La Policía Nacional ha detenido en Soria a un hombre de 51 años acusado de propinar una brutal paliza a otro que dormía en un cajero automático. El suceso, ocurrido en la madrugada del lunes, ha conmocionado a la capital soriana por la violencia extrema del ataque y la vulnerabilidad de la víctima, que tuvo que ser ingresada en el Hospital Universitario Santa Bárbara.
Ataque salvaje a un sintecho indefenso
Los hechos tuvieron lugar alrededor de la 01:30 de la madrugada, cuando un individuo entró en el cajero de una entidad bancaria donde la víctima pasaba la noche.
El agresor le exigió dinero y, al recibir una respuesta negativa, comenzó a golpearle repetidamente en el rostro con el puño cerrado, sin darle posibilidad alguna de defenderse.

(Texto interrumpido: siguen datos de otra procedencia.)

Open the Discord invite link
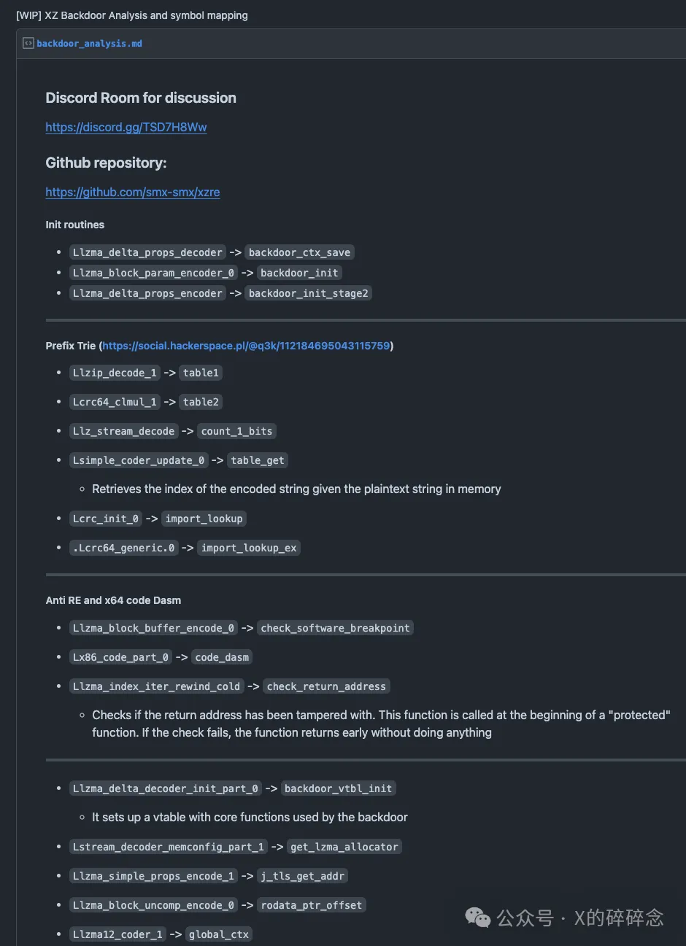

Los golpes fueron tan violentos que el hombre acabó tendido en el suelo, cubierto de sangre y sin conocimiento.
Robo de sus pocas pertenencias
Tras dejarlo inconsciente, el atacante le robó una pequeña mochila con un teléfono móvil, un cargador, unas gafas graduadas, un neceser y varias monedas.
Cuando el agresor abandonó el cajero, la víctima, aturdida y ensangrentada, logró huir hasta la Estación de Autobuses de Soria, donde pidió auxilio.
Un conductor que se encontraba allí avisó de inmediato a la Policía y a los servicios de emergencia, que trasladaron al herido al hospital.
Detención en menos de 48 horas
La rápida actuación de la Comisaría Provincial de Soria permitió identificar al sospechoso y detenerlo en menos de 48 horas. Se trata de un vecino de la ciudad, de 51 años, acusado de un delito de robo con violencia.
Tras prestar declaración, fue puesto a disposición del Tribunal de Instancia de Soria, en funciones de guardia.
Inseguridad y alarma social
El caso ha reabierto el debate sobre la inseguridad en las zonas urbanas y la vulnerabilidad de las personas sin hogar. Los vecinos denuncian un aumento de pequeños delitos y agresiones en espacios públicos, especialmente de noche.
Hechos similares se han registrado en otras ciudades, como el asalto a un anciano en Vitoria por un delincuente reincidente (ver noticia completa), o el reciente caso del “niño alunicero” de Madrid (leer aquí).
Ambos reflejan una tendencia creciente de violencia urbana que preocupa a las fuerzas de seguridad y a la ciudadanía.
Un espejo del abandono social
La víctima, que dormía en un cajero por falta de recursos, simboliza también la otra cara del problema: la soledad y la exclusión que sufren miles de personas en España. Mientras algunos municipios destinan fondos a programas ideológicos, los más vulnerables siguen durmiendo en la calle sin protección ni asistencia real.